== Provided records ==
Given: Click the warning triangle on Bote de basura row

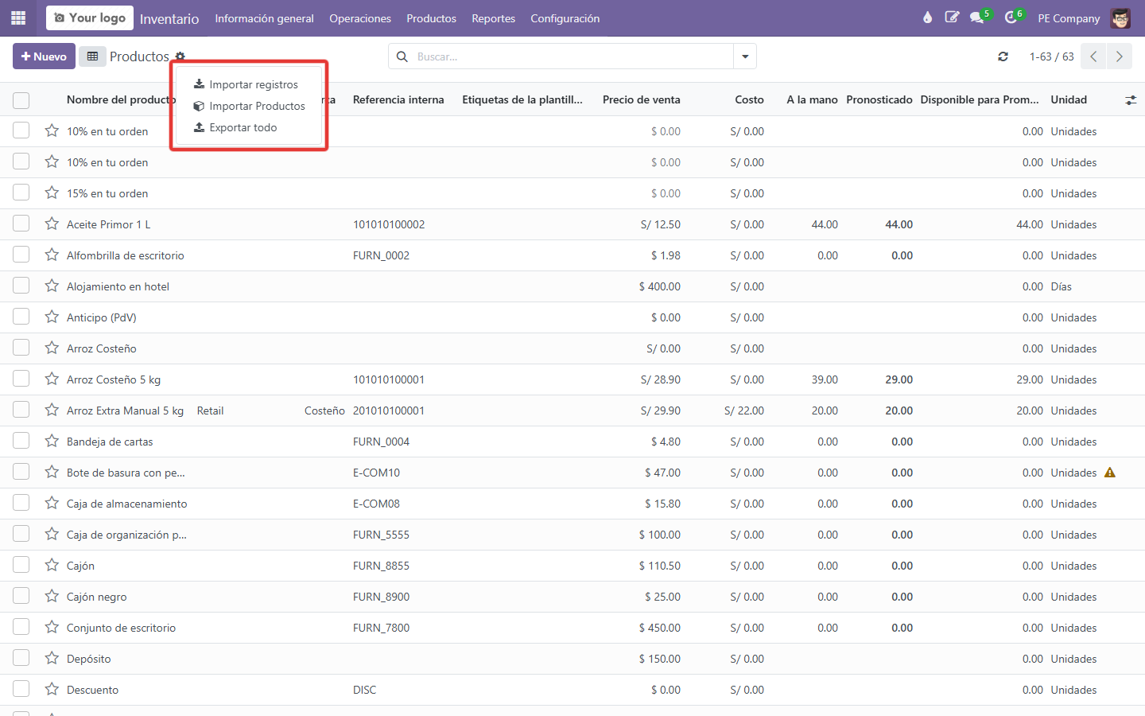Looking at the screenshot, I should pyautogui.click(x=1110, y=473).
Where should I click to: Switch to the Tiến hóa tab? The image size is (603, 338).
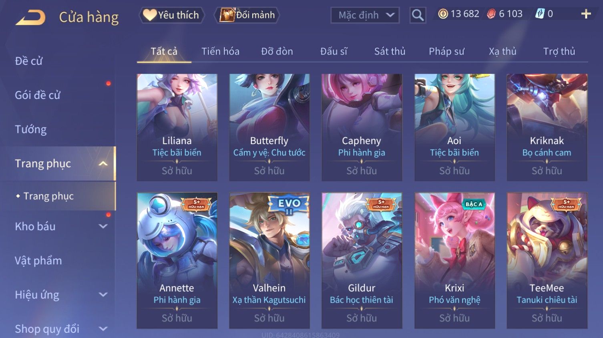220,51
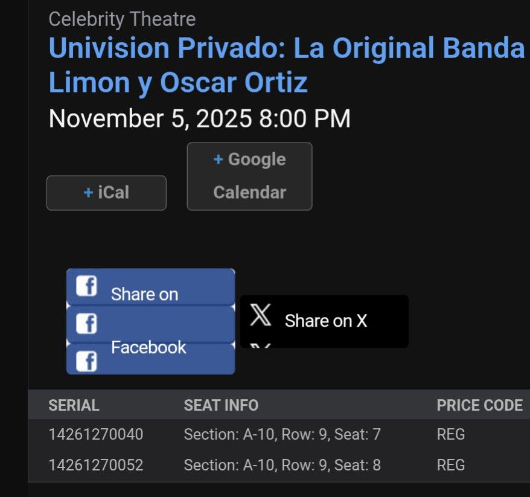Click the middle Facebook logo icon

click(x=88, y=324)
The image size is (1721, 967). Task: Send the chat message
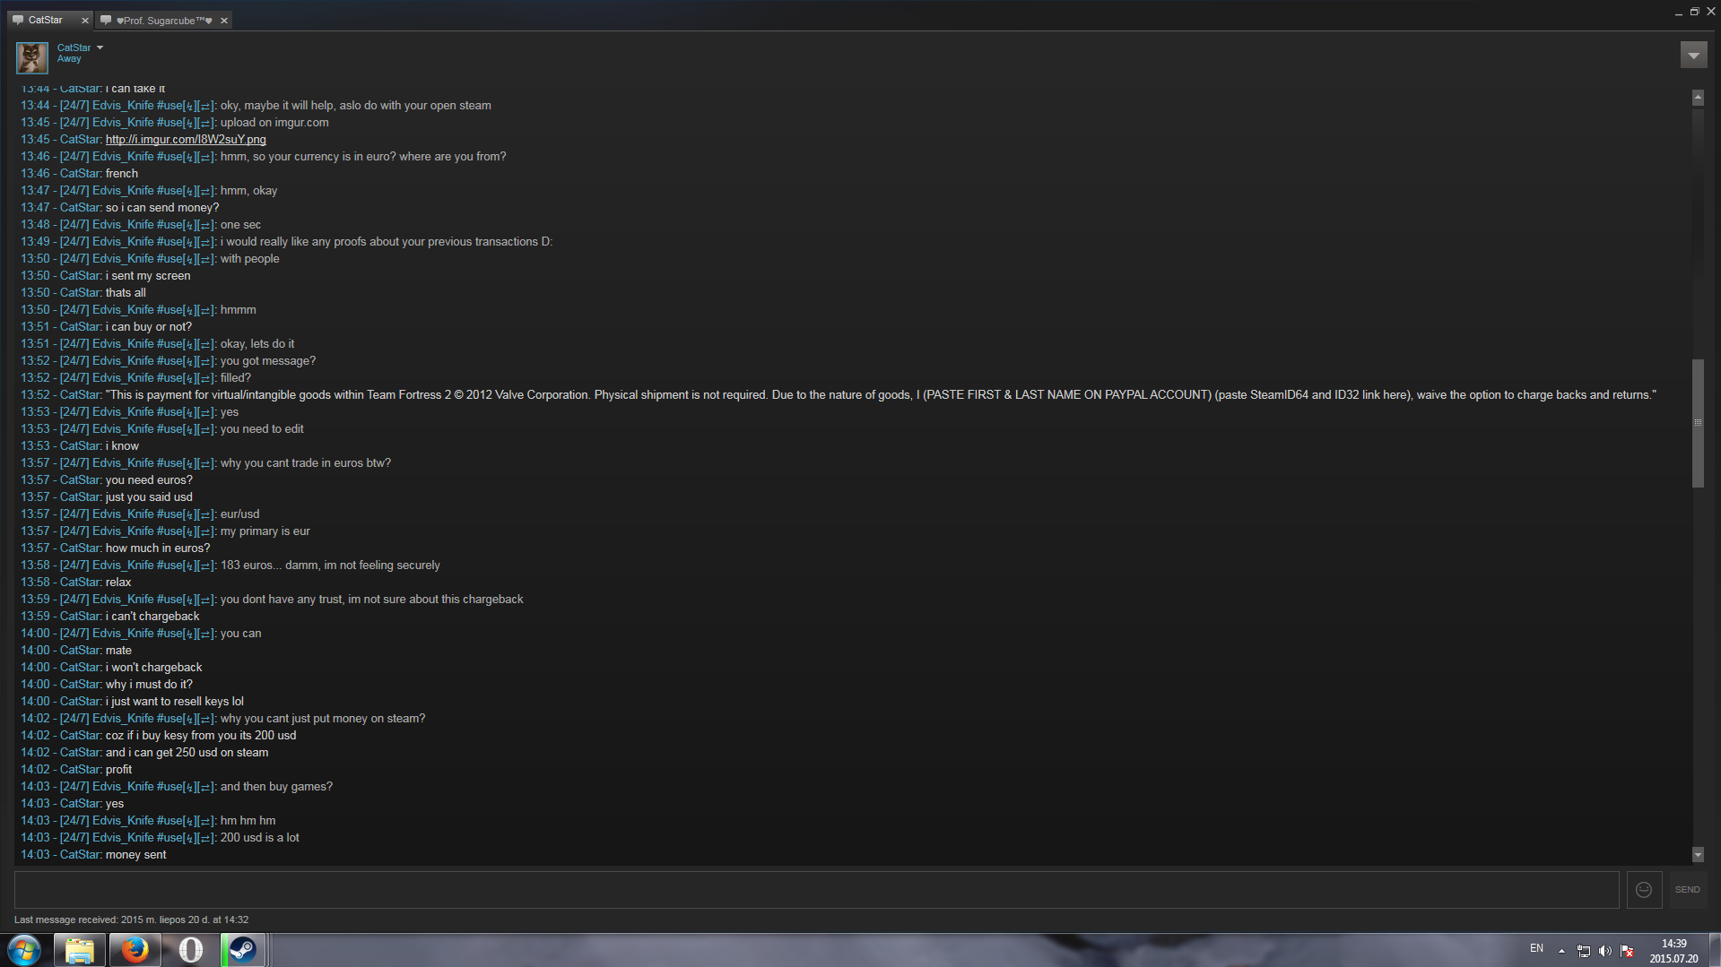click(x=1687, y=890)
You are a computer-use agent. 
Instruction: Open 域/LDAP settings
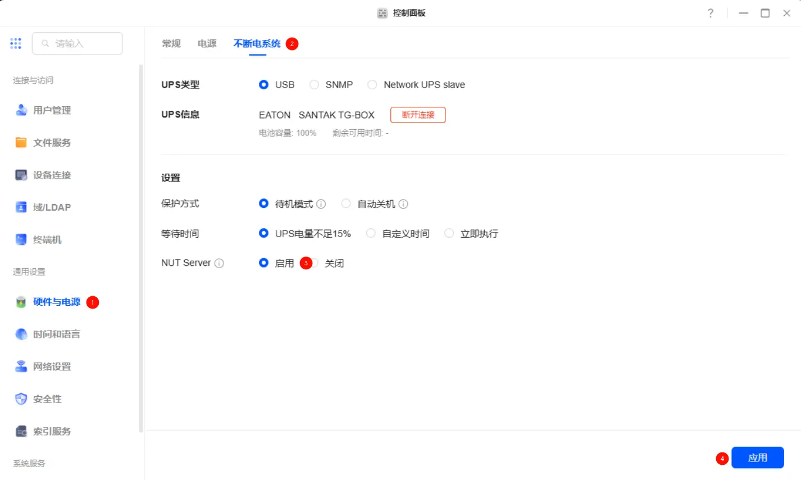pyautogui.click(x=52, y=207)
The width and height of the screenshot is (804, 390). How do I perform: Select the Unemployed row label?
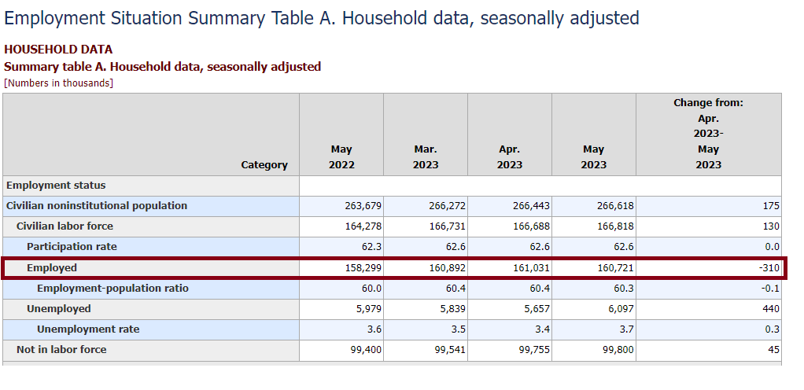pos(59,309)
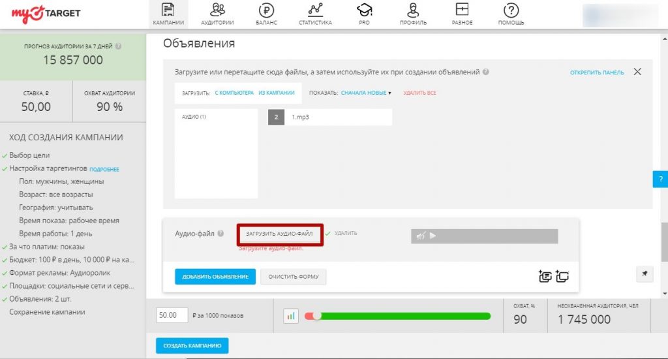Open the PRO graduation cap icon

(x=364, y=10)
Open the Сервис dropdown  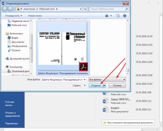[x=79, y=86]
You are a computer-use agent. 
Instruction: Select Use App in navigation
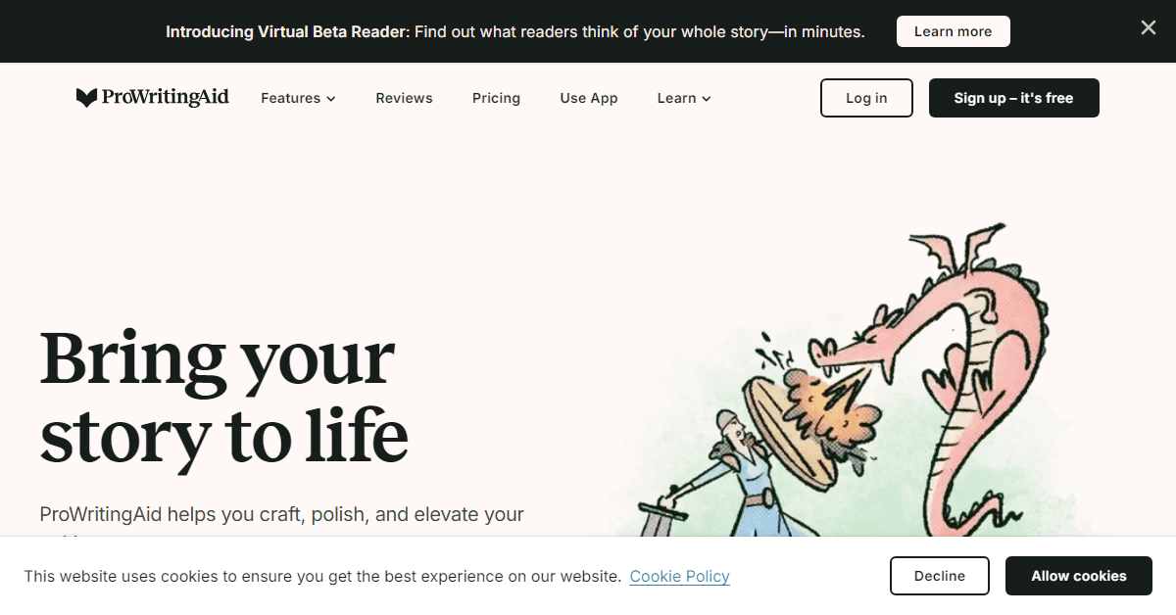(589, 98)
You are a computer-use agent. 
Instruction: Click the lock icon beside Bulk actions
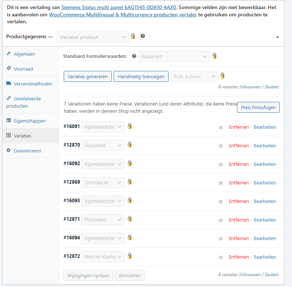click(222, 75)
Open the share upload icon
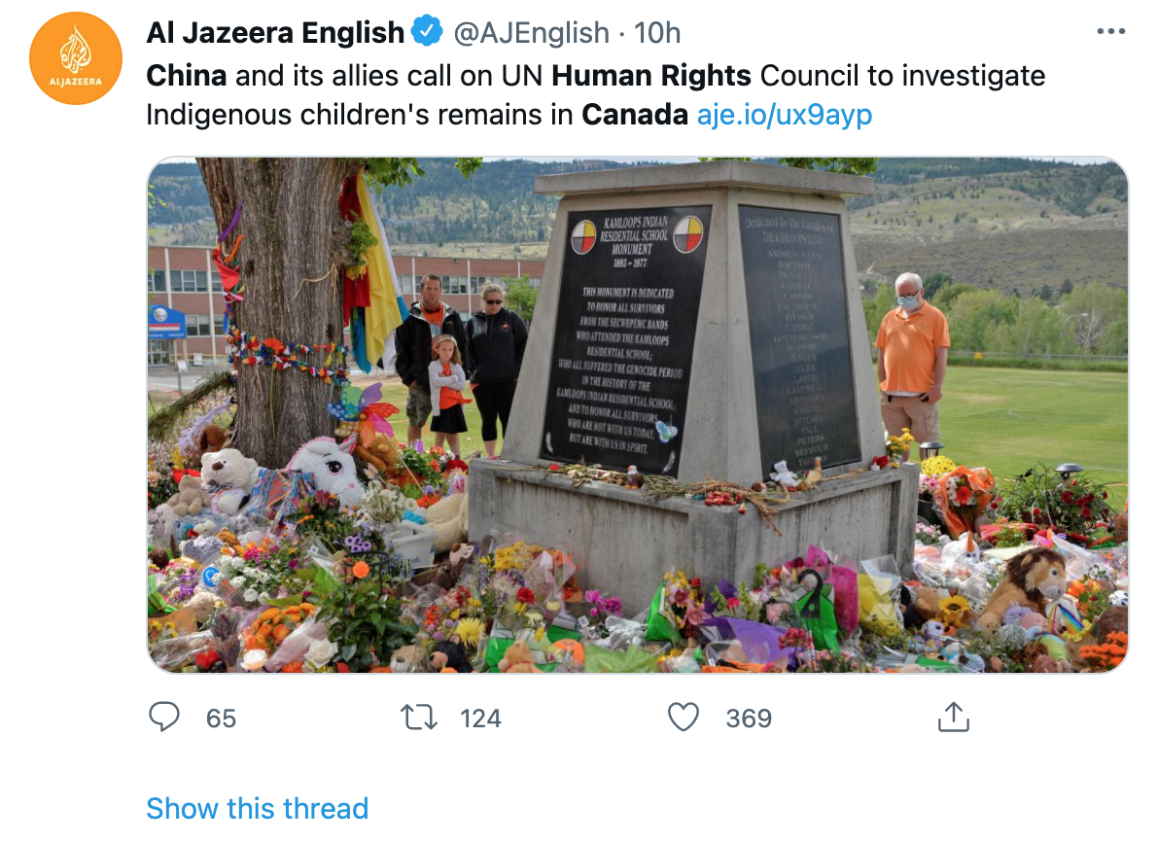 [954, 717]
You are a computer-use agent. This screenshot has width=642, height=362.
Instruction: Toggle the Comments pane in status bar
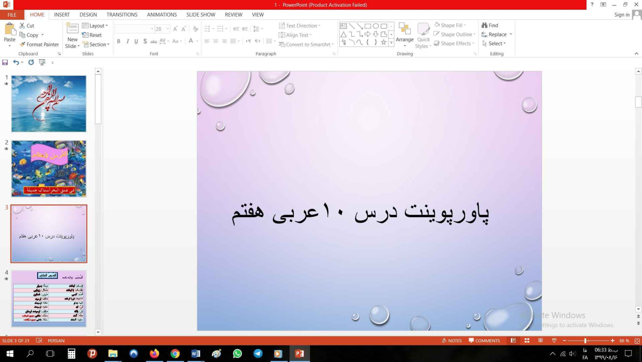pyautogui.click(x=484, y=340)
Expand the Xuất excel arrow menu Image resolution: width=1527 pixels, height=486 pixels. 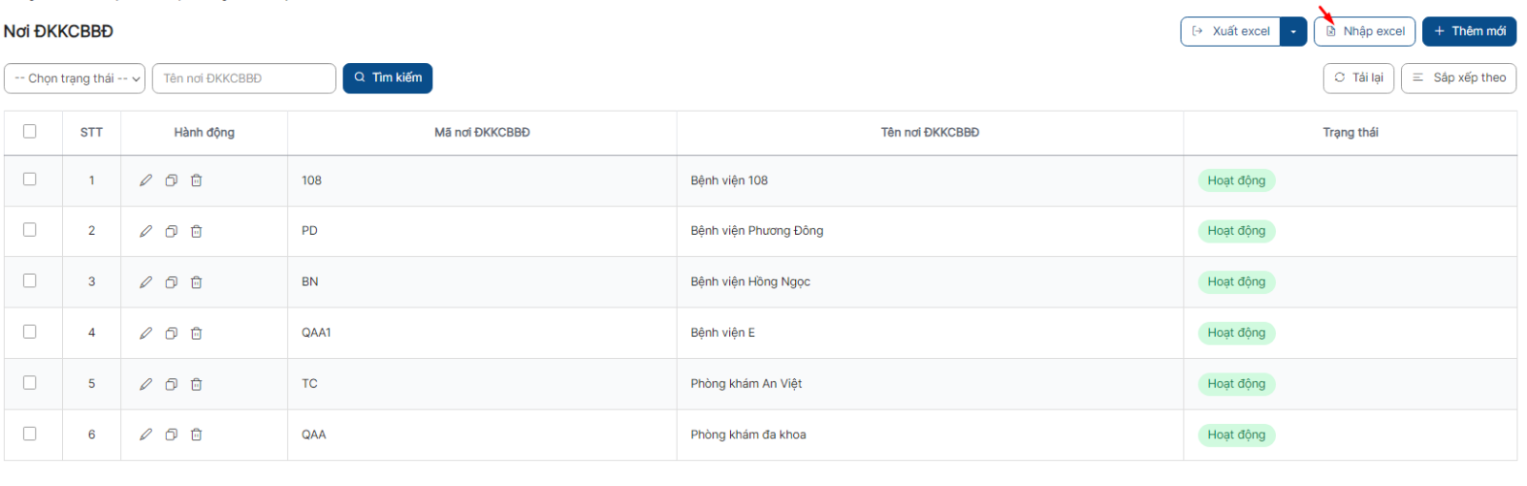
===
■ Assigned task ■
All lines from the one containing "Instruction: Toggle the" to the last line of the records above, both included, need to be repeated word for word; omit the pictures.

■ Answer for the task ■
Instruction: Toggle the Comments pane in status bar
pyautogui.click(x=484, y=340)
Expand the Xuất excel arrow menu Image resolution: width=1527 pixels, height=486 pixels. 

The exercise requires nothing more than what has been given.